TRY IT » Could you retype the entries below exactly, omitting every picture?

Top of EXERCISE MATERIALS

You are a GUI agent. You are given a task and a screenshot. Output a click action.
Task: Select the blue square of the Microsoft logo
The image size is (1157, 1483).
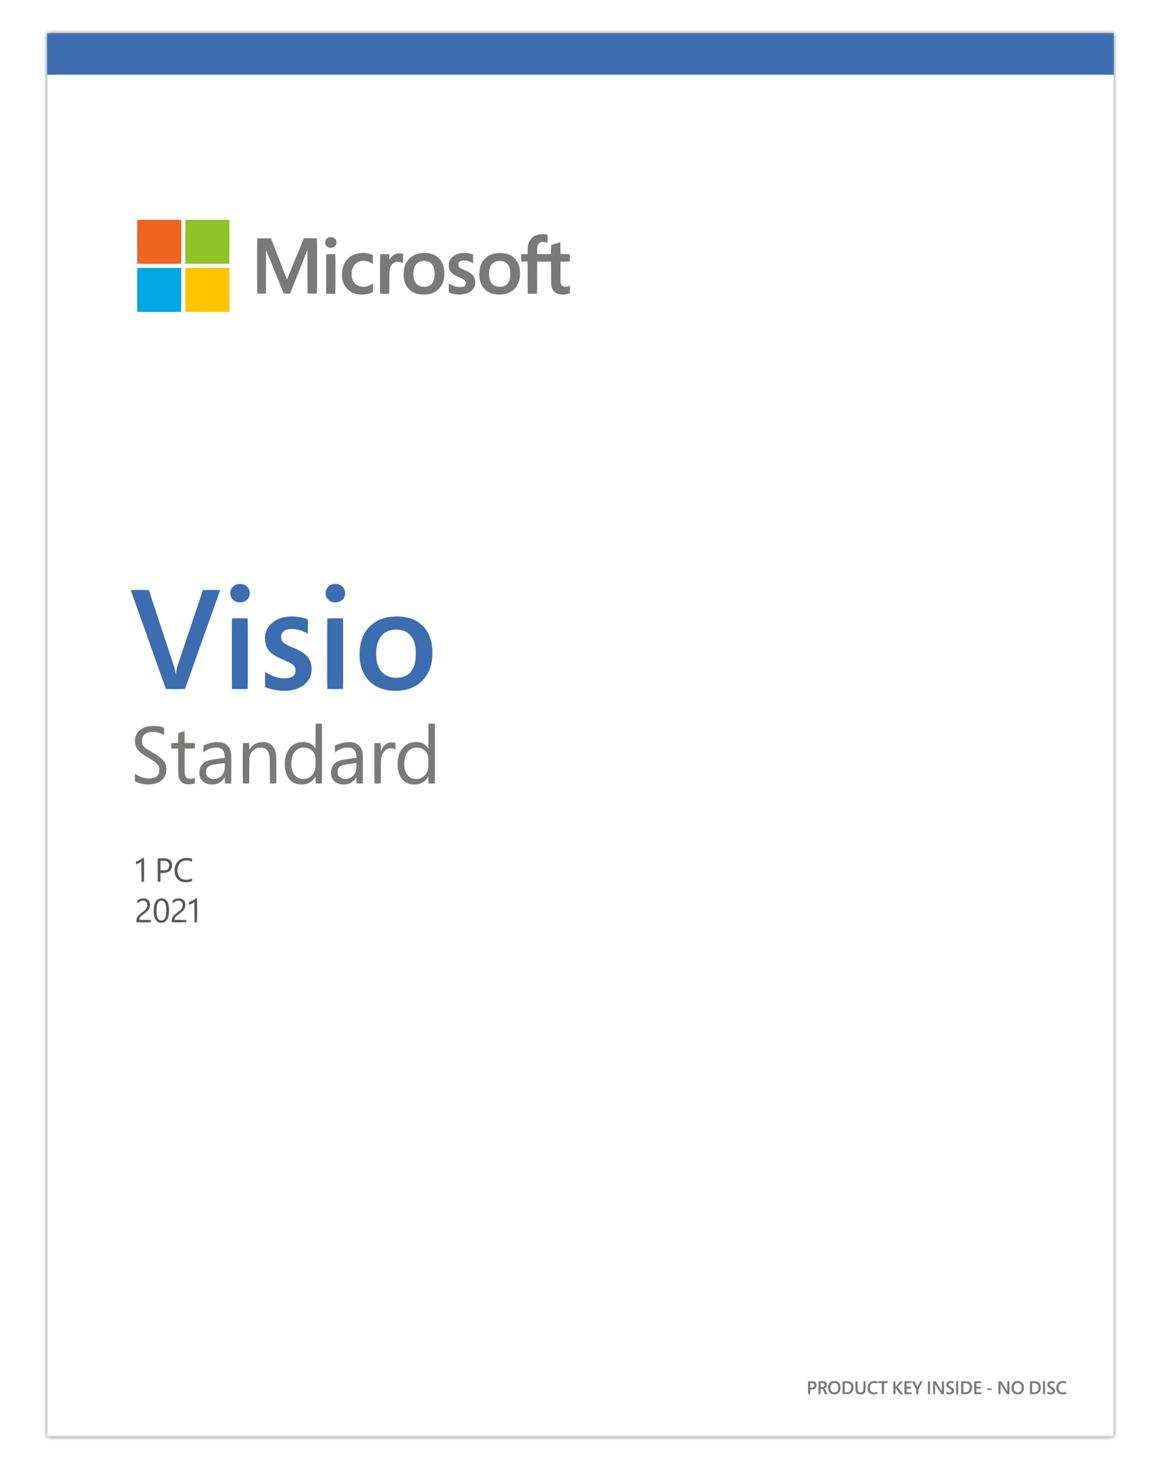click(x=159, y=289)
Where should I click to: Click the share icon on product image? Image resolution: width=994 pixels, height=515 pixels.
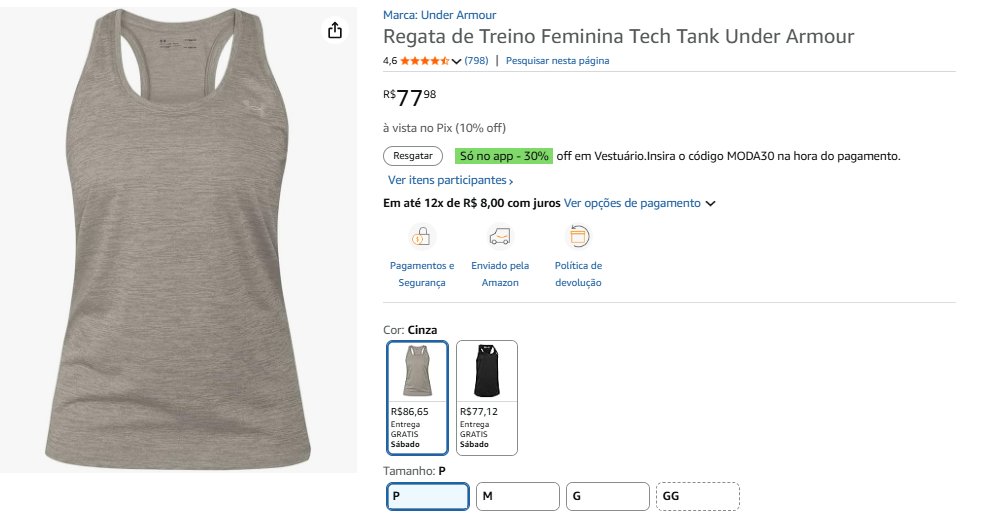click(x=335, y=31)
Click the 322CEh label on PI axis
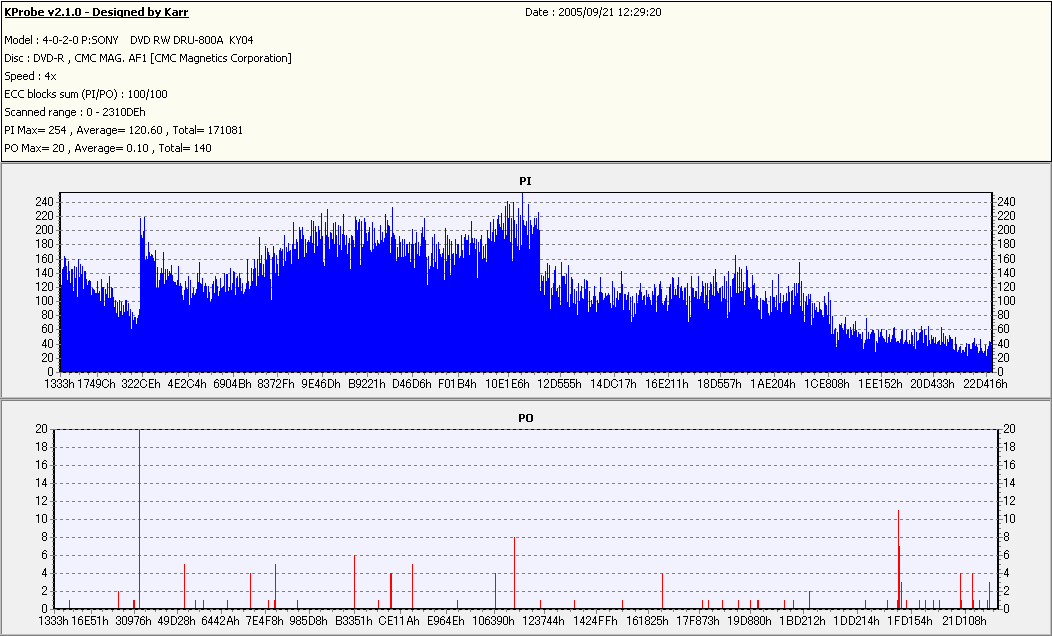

Bottom of EXERCISE MATERIALS

REPLY »
You are a GUI agent. You are given a task and a screenshot. Output a click action.
Task: Select the blue square of the Microsoft logo
The image size is (1157, 1483).
click(x=159, y=289)
Where should I click to: Click the share icon on product image? Image resolution: width=994 pixels, height=515 pixels.
click(x=335, y=31)
Click the 322CEh label on PI axis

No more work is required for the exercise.